Former Clinton Giants manager and Decatur Commodores player Wendell Kim died Sunday at age 64. Although reports didn’t list a cause of death, they noted that Kim was diagnosed with early-onset Alzheimer’s disease after retiring in 2005.
Kim never reached the major leagues as a player — he topped off at Triple-A — but he enjoyed a lengthy career as a big-league coach for the San Francisco Giants, the Boston Red Sox, the Montreal Expos and the Chicago Cubs.
Kim managed 10 seasons in the minor leagues — six for the Giants, two for the Houston Astros, and one each for the Milwaukee Brewers and the Washington Nationals. His first two years as a manager were in the Midwest League, at the helm of the 1981-82 Clinton Giants.
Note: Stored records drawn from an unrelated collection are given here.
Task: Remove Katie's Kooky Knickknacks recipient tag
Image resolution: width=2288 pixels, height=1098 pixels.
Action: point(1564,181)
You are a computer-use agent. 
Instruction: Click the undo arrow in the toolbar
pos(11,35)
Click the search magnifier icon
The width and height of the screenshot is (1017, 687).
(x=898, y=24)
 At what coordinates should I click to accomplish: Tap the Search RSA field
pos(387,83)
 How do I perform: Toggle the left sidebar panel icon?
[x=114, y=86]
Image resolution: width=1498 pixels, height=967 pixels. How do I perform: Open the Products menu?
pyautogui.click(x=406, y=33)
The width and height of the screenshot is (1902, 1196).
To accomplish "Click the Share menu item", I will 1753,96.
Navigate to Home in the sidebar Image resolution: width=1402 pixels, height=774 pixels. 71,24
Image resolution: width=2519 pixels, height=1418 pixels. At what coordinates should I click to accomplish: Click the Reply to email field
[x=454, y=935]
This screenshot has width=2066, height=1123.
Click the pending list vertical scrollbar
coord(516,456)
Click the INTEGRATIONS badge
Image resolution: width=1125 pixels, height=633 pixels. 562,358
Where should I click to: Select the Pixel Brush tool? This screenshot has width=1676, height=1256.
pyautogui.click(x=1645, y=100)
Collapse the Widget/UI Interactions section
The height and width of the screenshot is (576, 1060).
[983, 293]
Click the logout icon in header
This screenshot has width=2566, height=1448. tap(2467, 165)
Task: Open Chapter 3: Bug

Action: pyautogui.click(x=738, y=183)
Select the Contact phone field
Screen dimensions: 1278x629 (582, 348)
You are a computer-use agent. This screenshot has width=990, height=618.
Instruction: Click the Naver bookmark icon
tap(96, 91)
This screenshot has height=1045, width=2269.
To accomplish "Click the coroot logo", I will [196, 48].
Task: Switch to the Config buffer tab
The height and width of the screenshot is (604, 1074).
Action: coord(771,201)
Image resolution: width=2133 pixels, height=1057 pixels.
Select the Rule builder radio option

Kim managed only four future major-leaguers in the Midwest League, but two of them are recognizable names to fans who watched baseball in the late 1980s and early 1990s: RHP Mark Grant and catcher Matt Nokes.
Grant was the 1982 Midwest League Prospect of the Year. He went 16-5 with a 2.36 ERA and 243 strikeouts in 198.2 IP, completed 12 of his 27 starts, and pitched four shutouts. He also was the winning pitcher and most valuable player of the MWL All-Star Game that summer.
Nokes also played for Clinton in 1982. He batted .215 with 3 HR and 23 RBI in 82 games.
(Fun fact: Grant and Nokes were born a week apart in 1963, on October 24 and October 31, respectively.)
Before his coaching career began in 1980 in the Texas League, Kim played seven seasons in the minor leagues (plus two games in 1980). His first season as a professional baseball player was in the Midwest League, with the 1973 Decatur Commodores. He batted .264 with 2 HR, 27 RBI and 10 SB in 110 games with the Giants farm club.
Kim’s Decatur teammates included a pair of hurlers who each went on to pitch over a decade in the major leagues, LHP Bob Knepper and RHP John Montefusco.
Knepper went 7-2 with a 1.94 ERA and 68 strikeouts in 79 IP, completed six of his 11 starts, and pitched one shutout.
Montefusco went 9-2 with a 2.17 ERA and 126 strikeouts in 120 IP, completed 11 of his 12 starts (he pitched in 24 games), threw a shutout, and earned six saves.
The Commodores won the second-half Southern Division title that year. They were knocked out of the Midwest League playoffs by the Danville Warriors, who went on to lose to the Wisconsin Rapids Twins in the Midwest League Championship Series.